## Information
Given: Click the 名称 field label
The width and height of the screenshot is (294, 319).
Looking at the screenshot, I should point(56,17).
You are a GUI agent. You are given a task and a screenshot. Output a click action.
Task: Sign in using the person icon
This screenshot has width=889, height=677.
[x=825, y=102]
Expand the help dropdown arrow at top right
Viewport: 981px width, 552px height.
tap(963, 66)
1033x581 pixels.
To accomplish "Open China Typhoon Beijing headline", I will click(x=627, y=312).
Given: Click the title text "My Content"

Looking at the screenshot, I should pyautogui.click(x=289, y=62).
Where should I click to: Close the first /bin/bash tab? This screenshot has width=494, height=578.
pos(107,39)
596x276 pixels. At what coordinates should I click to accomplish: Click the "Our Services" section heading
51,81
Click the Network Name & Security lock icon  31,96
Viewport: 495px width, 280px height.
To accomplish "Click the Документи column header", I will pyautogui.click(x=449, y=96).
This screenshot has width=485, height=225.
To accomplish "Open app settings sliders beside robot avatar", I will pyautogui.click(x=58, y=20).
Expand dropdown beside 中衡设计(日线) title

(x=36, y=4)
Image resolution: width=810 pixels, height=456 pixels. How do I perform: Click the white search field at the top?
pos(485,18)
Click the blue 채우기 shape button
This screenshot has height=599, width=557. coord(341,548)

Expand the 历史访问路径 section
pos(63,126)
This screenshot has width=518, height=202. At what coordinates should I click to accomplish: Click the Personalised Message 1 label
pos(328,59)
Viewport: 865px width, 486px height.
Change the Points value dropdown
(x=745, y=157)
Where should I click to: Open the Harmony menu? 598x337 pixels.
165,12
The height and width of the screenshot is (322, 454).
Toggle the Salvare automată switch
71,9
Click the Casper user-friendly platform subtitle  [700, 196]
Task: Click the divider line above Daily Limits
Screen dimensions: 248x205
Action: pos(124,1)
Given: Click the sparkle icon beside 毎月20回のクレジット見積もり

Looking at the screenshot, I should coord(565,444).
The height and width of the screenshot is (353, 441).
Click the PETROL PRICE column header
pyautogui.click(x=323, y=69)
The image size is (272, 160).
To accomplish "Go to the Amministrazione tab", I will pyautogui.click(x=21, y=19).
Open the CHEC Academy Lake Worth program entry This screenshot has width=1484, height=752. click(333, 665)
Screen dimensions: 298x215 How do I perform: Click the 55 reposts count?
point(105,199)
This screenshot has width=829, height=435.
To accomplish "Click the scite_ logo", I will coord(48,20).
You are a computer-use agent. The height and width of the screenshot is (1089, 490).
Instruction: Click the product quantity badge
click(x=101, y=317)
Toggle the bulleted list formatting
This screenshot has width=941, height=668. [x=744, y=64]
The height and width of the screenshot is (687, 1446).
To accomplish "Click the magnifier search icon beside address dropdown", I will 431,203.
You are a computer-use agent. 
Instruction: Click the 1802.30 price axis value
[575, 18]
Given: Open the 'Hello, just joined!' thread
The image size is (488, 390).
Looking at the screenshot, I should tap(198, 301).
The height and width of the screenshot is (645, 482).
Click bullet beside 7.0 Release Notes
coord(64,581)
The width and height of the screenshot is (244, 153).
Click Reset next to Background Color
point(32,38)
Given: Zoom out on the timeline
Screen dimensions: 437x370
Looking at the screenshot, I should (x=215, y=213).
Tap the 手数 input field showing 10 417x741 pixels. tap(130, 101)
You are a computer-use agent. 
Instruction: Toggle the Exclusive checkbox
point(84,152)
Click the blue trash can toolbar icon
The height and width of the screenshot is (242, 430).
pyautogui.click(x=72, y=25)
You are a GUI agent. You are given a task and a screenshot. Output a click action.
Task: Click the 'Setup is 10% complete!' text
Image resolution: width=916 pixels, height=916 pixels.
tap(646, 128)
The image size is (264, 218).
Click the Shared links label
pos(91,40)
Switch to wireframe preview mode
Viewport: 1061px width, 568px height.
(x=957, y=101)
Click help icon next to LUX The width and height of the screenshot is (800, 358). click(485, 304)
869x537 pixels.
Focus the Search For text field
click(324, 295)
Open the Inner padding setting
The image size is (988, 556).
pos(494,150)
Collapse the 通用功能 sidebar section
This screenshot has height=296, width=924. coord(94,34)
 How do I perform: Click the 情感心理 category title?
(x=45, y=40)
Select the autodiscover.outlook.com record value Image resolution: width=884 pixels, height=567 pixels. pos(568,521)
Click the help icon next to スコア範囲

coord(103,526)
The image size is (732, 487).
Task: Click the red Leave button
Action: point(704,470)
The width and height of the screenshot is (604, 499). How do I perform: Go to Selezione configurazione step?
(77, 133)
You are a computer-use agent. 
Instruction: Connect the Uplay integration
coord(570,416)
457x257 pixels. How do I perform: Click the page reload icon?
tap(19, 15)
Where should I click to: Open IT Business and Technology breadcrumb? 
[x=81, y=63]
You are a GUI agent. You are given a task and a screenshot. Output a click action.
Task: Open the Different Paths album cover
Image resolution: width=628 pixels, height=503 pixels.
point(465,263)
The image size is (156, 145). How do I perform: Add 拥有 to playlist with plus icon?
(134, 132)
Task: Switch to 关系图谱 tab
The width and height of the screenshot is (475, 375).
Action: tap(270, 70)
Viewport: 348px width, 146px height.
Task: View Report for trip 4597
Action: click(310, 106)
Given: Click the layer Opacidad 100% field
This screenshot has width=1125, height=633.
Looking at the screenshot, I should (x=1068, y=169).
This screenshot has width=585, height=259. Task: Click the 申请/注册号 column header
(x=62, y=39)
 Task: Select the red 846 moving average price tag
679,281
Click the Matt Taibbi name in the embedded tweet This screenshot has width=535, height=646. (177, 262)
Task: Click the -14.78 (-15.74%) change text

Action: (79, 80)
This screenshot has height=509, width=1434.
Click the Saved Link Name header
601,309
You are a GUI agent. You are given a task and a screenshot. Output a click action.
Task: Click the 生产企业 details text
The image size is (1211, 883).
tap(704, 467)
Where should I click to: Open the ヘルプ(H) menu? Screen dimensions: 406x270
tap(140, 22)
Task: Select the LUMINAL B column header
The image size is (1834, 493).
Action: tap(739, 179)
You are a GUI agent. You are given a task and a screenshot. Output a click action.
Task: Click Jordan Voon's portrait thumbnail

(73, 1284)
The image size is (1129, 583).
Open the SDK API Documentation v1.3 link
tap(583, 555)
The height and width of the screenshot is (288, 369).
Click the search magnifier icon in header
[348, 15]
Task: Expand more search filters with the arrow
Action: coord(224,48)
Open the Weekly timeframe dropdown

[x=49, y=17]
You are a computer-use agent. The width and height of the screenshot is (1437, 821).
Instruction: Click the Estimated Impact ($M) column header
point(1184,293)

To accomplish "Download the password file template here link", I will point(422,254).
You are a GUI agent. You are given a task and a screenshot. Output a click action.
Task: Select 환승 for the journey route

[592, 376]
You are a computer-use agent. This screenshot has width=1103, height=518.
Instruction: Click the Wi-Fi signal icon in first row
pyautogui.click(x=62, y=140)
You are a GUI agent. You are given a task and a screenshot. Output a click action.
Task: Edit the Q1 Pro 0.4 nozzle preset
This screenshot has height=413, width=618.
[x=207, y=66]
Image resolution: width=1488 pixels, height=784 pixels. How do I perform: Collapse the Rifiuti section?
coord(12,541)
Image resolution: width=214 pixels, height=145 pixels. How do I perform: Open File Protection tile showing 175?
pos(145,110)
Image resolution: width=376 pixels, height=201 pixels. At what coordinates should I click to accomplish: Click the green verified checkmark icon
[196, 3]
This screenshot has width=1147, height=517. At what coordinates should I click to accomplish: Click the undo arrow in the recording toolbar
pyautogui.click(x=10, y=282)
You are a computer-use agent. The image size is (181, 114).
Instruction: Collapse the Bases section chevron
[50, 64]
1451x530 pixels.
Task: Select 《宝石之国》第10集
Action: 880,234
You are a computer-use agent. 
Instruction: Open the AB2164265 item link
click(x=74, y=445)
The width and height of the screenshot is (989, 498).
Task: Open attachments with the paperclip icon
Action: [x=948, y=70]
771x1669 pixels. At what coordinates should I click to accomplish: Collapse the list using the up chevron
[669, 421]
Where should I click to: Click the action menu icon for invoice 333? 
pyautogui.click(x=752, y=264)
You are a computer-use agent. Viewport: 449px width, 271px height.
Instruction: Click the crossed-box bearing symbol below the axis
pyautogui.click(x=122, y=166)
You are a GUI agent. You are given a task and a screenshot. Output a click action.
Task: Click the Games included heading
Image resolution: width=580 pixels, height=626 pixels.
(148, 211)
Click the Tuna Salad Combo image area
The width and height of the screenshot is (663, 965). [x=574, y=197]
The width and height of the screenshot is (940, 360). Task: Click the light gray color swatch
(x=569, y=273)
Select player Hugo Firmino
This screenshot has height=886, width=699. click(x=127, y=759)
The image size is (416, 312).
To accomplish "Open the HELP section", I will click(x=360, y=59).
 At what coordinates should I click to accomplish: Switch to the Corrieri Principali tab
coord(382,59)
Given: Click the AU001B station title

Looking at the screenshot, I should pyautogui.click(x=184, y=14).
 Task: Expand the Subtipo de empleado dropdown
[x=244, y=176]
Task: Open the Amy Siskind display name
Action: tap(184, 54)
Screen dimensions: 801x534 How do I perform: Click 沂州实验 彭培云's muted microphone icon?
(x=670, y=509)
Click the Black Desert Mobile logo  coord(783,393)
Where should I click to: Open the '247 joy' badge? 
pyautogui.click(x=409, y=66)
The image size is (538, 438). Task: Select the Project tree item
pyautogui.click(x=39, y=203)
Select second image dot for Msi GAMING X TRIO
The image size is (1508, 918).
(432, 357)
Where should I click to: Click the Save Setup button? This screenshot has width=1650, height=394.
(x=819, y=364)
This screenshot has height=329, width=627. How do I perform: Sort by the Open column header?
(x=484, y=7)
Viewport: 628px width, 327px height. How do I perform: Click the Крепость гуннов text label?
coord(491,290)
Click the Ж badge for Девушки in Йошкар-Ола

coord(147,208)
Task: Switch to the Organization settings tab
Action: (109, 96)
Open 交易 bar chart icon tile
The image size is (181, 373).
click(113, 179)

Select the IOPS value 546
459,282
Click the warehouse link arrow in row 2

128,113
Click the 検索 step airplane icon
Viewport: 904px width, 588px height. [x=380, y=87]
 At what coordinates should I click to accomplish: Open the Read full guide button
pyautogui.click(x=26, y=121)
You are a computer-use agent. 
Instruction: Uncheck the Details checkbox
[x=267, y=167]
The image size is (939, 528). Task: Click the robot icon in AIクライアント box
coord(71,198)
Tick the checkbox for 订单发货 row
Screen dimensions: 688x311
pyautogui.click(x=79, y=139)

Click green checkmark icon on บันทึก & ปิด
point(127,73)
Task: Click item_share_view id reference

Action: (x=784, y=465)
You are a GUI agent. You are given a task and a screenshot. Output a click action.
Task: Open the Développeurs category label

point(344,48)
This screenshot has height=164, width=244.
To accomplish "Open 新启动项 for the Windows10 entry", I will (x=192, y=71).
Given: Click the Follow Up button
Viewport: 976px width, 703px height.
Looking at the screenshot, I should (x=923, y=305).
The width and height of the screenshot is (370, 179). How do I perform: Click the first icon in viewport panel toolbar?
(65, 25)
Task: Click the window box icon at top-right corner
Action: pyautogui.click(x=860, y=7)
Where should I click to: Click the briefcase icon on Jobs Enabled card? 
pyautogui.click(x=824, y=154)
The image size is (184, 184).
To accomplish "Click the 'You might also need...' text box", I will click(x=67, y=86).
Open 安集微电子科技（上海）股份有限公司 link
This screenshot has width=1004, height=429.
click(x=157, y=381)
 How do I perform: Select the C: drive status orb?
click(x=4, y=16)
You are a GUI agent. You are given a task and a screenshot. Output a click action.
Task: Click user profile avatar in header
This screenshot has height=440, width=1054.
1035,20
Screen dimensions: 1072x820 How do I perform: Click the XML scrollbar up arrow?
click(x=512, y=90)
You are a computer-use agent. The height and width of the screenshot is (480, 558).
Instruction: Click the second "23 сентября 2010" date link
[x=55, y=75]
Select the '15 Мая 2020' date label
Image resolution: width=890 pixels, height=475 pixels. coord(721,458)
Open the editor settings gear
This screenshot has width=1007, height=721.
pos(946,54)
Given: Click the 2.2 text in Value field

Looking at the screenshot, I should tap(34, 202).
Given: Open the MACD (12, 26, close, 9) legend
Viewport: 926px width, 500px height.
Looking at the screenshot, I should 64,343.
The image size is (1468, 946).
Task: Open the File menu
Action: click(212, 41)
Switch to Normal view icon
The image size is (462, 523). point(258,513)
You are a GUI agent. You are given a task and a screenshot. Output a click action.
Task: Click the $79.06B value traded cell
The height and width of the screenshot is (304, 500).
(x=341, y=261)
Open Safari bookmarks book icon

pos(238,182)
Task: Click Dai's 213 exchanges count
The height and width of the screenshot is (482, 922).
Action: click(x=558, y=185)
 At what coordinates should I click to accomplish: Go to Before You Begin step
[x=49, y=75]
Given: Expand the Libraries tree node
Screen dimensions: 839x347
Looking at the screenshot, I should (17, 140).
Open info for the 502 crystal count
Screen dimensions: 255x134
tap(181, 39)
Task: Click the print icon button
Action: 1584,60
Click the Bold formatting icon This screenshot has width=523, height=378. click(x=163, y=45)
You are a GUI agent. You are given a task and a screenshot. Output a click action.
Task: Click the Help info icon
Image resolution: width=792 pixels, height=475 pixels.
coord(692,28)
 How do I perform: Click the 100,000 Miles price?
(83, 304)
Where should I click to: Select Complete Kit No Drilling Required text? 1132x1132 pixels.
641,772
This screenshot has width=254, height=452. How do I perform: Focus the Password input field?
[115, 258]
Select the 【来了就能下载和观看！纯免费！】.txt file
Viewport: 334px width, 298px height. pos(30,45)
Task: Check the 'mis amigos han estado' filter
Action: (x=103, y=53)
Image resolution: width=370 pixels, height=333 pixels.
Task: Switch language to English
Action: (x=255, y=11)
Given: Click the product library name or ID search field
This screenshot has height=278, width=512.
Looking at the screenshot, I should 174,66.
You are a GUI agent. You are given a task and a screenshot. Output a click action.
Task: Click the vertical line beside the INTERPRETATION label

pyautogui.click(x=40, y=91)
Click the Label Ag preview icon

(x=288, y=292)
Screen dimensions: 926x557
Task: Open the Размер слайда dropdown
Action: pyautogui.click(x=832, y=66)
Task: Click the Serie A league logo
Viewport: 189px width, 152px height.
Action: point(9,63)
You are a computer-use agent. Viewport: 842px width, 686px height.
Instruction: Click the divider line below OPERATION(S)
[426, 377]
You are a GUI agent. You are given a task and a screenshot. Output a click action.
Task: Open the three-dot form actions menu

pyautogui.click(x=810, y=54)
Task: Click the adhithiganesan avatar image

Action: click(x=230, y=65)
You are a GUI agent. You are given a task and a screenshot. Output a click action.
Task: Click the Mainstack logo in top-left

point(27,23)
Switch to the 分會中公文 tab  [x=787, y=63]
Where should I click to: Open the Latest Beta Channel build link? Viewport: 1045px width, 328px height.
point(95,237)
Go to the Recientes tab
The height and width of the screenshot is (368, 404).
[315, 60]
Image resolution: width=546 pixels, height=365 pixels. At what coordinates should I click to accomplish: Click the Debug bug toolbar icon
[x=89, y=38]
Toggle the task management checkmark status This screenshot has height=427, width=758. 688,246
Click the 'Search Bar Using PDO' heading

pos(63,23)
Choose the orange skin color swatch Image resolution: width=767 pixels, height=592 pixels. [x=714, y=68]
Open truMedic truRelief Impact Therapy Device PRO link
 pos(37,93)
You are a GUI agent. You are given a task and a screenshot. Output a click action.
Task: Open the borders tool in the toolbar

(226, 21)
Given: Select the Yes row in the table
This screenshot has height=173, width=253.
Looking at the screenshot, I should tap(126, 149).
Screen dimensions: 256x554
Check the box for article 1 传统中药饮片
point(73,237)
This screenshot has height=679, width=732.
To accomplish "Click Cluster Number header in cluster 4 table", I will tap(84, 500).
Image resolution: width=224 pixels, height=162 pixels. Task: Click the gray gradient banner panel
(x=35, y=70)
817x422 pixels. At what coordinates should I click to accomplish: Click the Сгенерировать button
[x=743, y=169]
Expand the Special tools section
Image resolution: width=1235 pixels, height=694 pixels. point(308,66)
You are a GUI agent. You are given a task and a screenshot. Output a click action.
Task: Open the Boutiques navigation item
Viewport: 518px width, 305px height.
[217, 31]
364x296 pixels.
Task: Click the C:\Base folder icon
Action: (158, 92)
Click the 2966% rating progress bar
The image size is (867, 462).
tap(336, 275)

## Your objective
Write down, word for word, the lines above from the one containing "Instruction: Click the 1802.30" through the one containing "869x537 pixels.", both ends included.

## Exercise response
Instruction: Click the 1802.30 price axis value
[575, 18]
Given: Open the 'Hello, just joined!' thread
The image size is (488, 390).
Looking at the screenshot, I should tap(198, 301).
The height and width of the screenshot is (645, 482).
Click bullet beside 7.0 Release Notes
coord(64,581)
The width and height of the screenshot is (244, 153).
Click Reset next to Background Color
point(32,38)
Given: Zoom out on the timeline
Screen dimensions: 437x370
Looking at the screenshot, I should (x=215, y=213).
Tap the 手数 input field showing 10 417x741 pixels. tap(130, 101)
You are a computer-use agent. 
Instruction: Toggle the Exclusive checkbox
point(84,152)
Click the blue trash can toolbar icon
The height and width of the screenshot is (242, 430).
pyautogui.click(x=72, y=25)
You are a GUI agent. You are given a task and a screenshot. Output a click action.
Task: Click the 'Setup is 10% complete!' text
Image resolution: width=916 pixels, height=916 pixels.
tap(646, 128)
The image size is (264, 218).
Click the Shared links label
pos(91,40)
Switch to wireframe preview mode
Viewport: 1061px width, 568px height.
(x=957, y=101)
Click help icon next to LUX The width and height of the screenshot is (800, 358). click(485, 304)
869x537 pixels.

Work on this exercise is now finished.